Aim of the task →
In the records below, print each line exactly and leave every image out.

Source material →
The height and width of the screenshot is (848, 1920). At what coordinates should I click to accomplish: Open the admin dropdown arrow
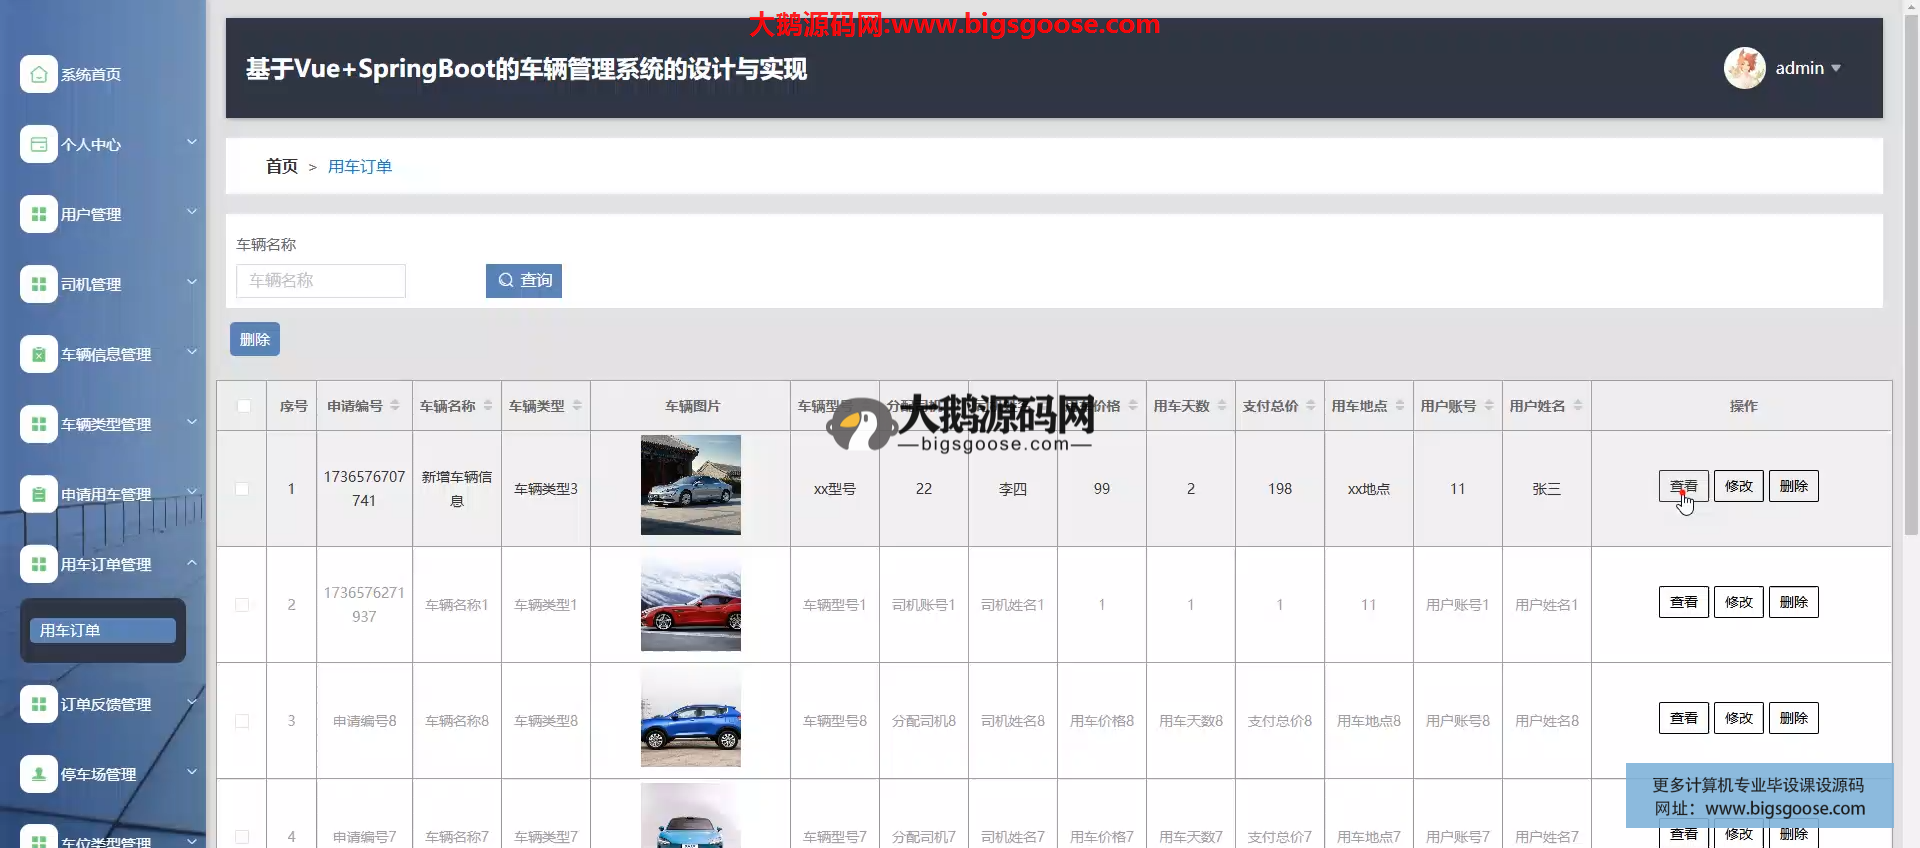point(1836,69)
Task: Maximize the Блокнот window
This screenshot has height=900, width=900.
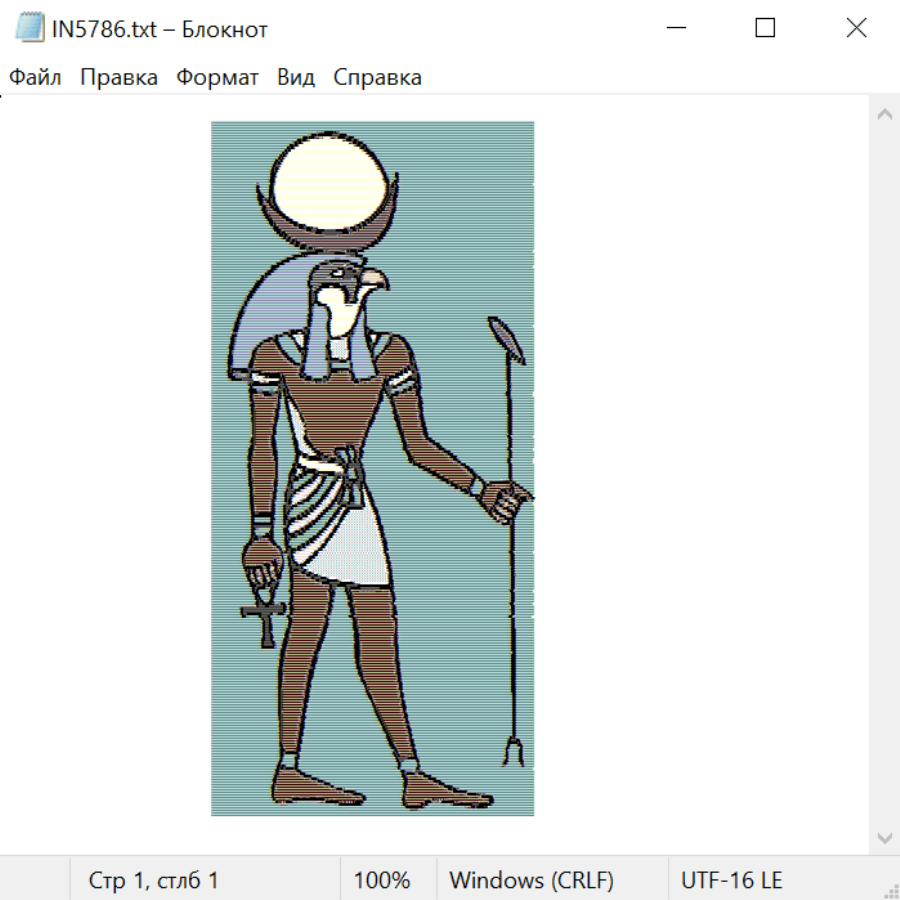Action: tap(765, 28)
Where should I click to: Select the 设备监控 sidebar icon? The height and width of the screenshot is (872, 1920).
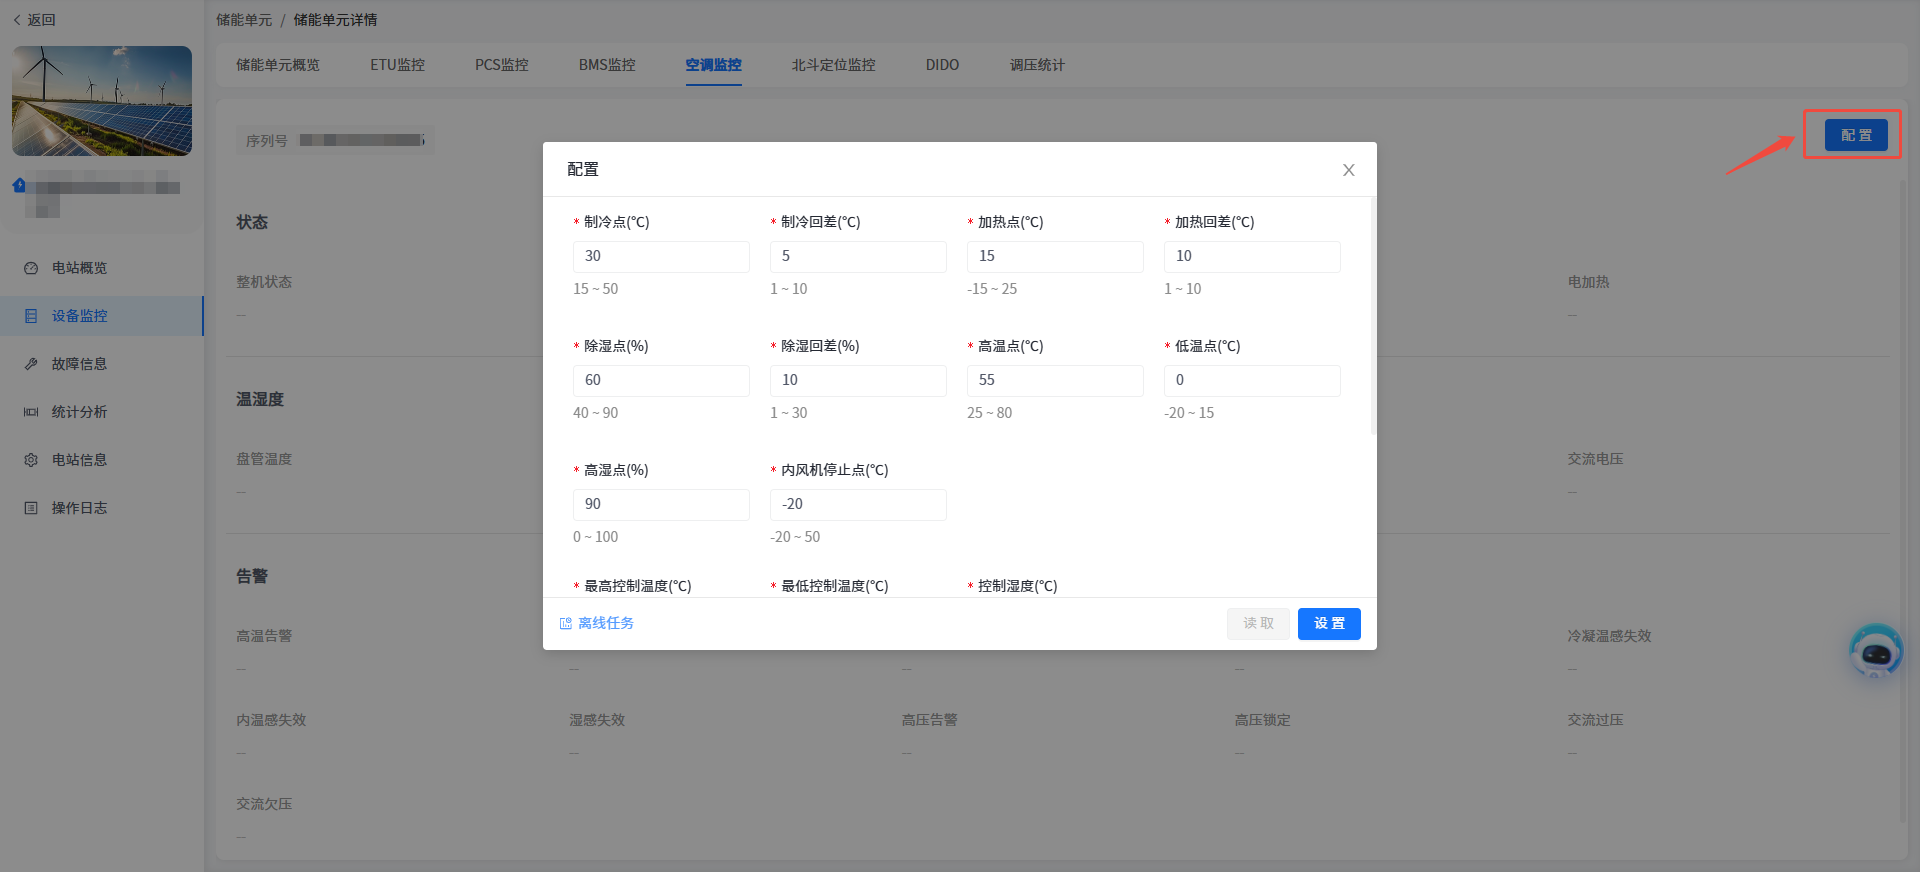(x=31, y=316)
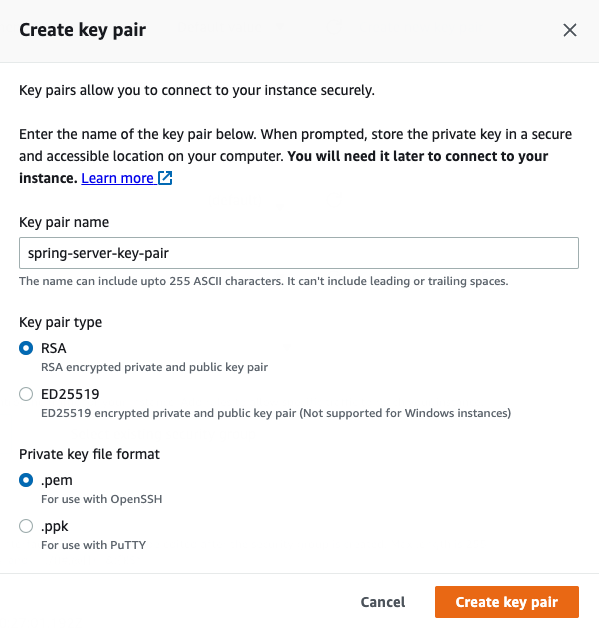Click the orange Create key pair button
599x630 pixels.
pyautogui.click(x=507, y=602)
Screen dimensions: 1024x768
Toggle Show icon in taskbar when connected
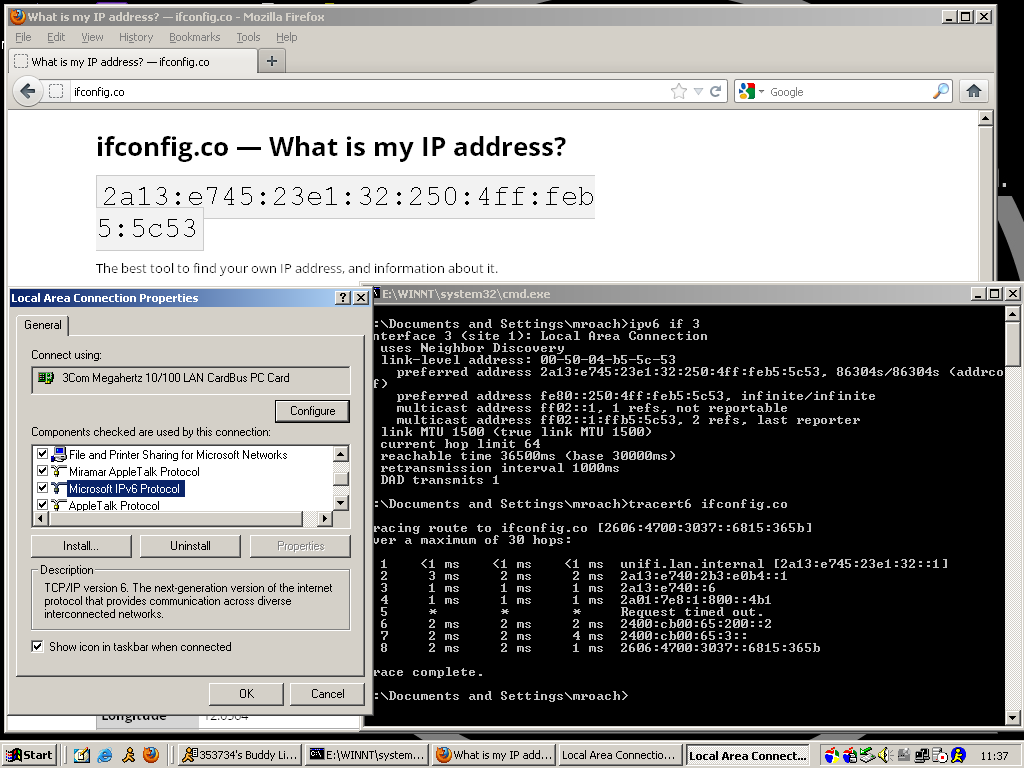(38, 647)
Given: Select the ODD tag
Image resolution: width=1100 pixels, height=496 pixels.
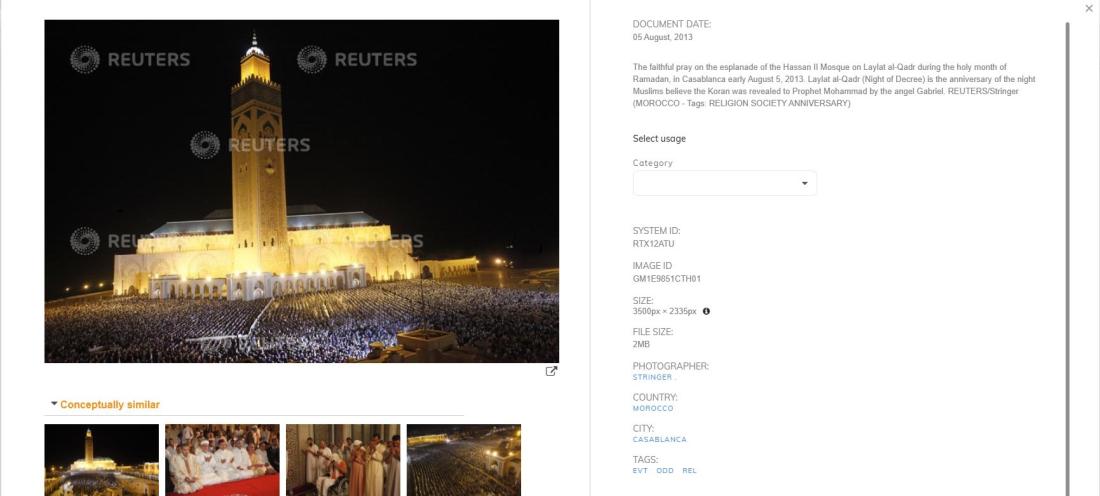Looking at the screenshot, I should 664,471.
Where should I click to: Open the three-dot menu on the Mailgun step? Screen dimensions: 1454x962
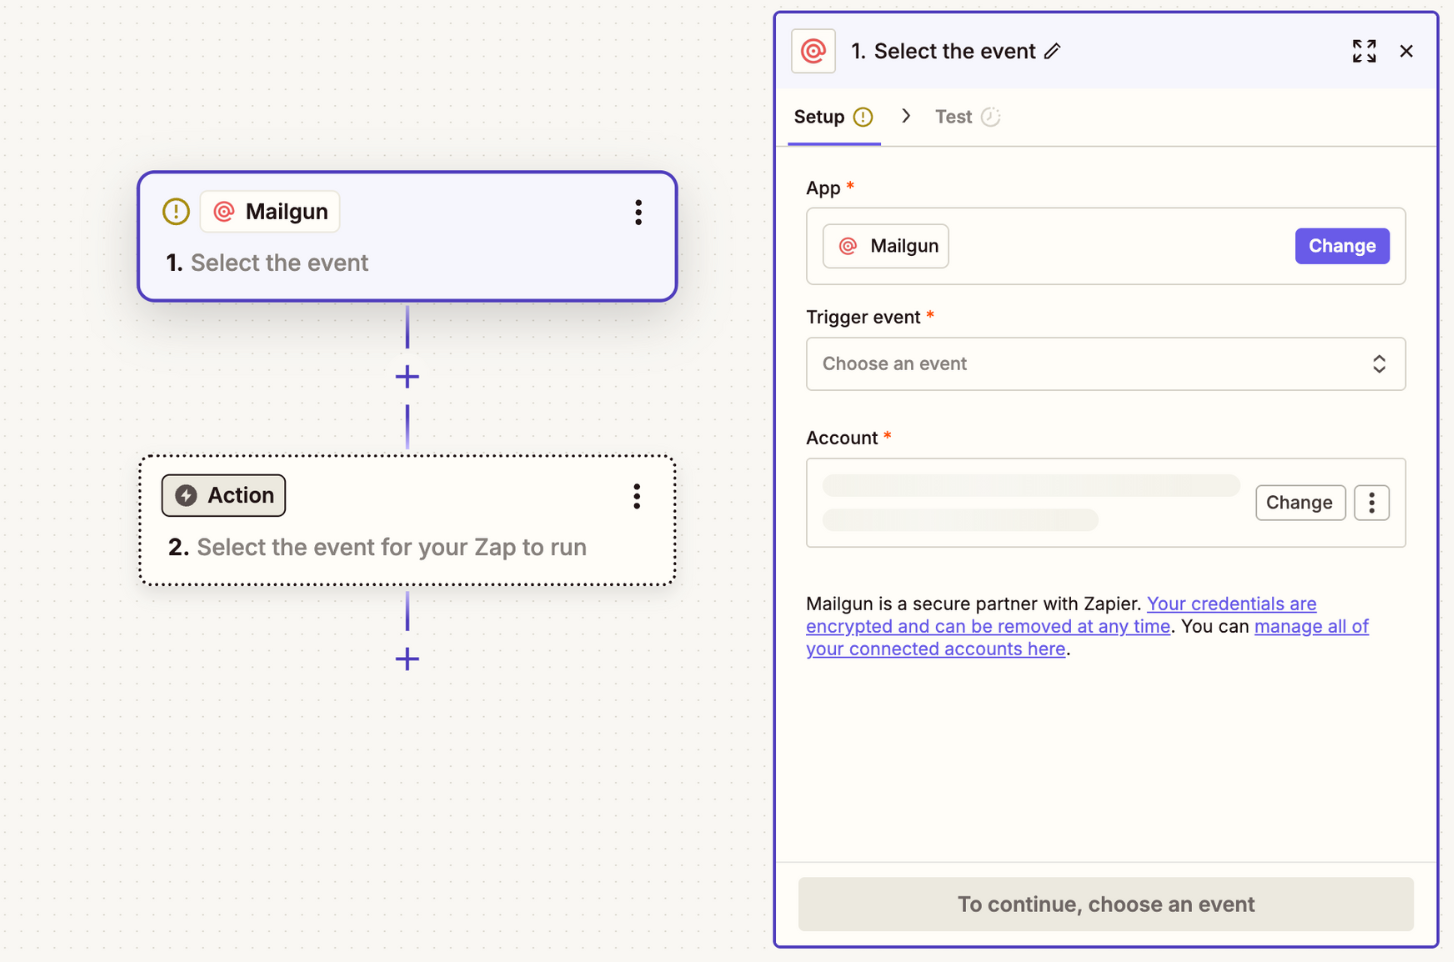click(x=638, y=212)
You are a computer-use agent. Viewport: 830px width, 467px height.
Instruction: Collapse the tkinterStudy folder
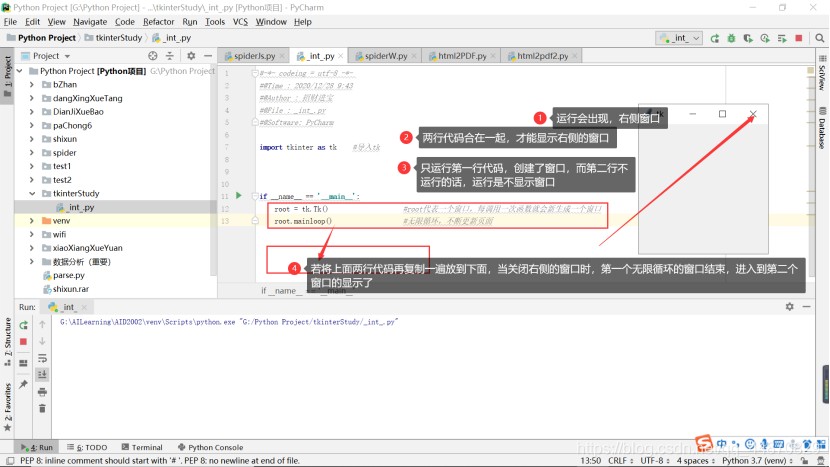(x=33, y=193)
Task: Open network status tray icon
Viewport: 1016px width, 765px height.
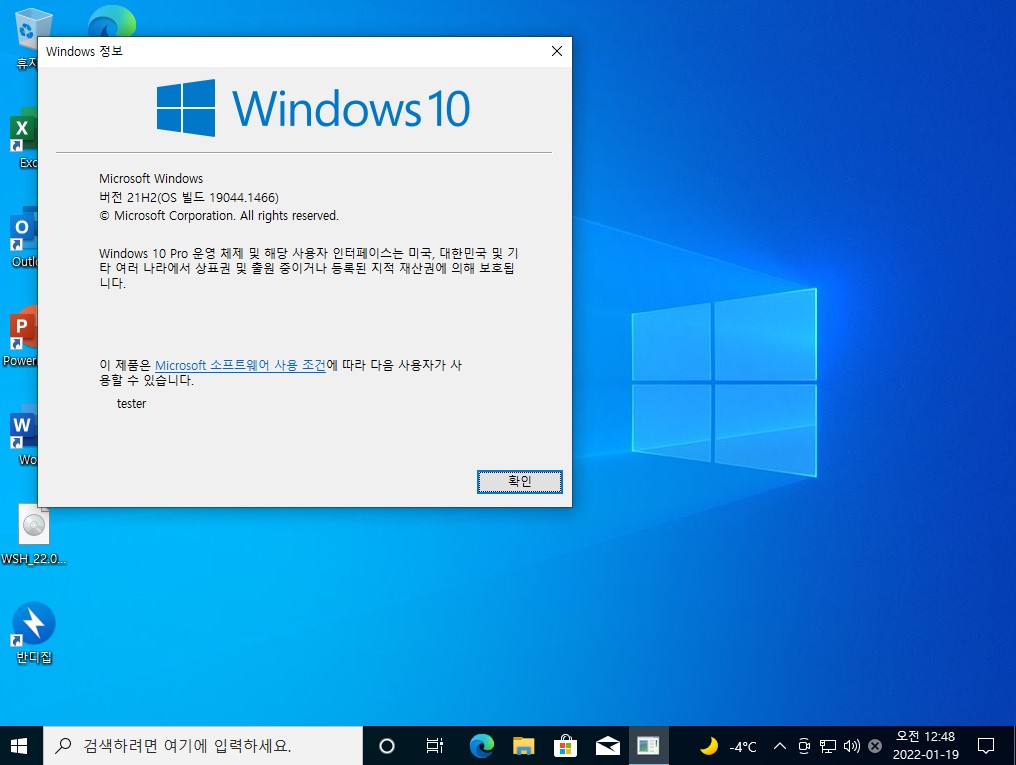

Task output →
The height and width of the screenshot is (848, 1920). At what coordinates should I click to accomplish: Open the admin dropdown arrow
point(1836,69)
Task: Maximize the Блокнот window
This screenshot has height=900, width=900.
Action: tap(765, 28)
Where should I click to: Select the 设备监控 sidebar icon? The height and width of the screenshot is (872, 1920).
(x=31, y=316)
Click the orange Create key pair button
599x630 pixels.
pyautogui.click(x=507, y=602)
Screen dimensions: 1024x768
Toggle Show icon in taskbar when connected
(38, 647)
Given: Select the ODD tag
Image resolution: width=1100 pixels, height=496 pixels.
Looking at the screenshot, I should 664,471.
Where should I click to: Open the three-dot menu on the Mailgun step? Screen dimensions: 1454x962
click(x=638, y=212)
You are a computer-use agent. Viewport: 830px width, 467px height.
Instruction: Collapse the tkinterStudy folder
(x=33, y=193)
Task: Open network status tray icon
Viewport: 1016px width, 765px height.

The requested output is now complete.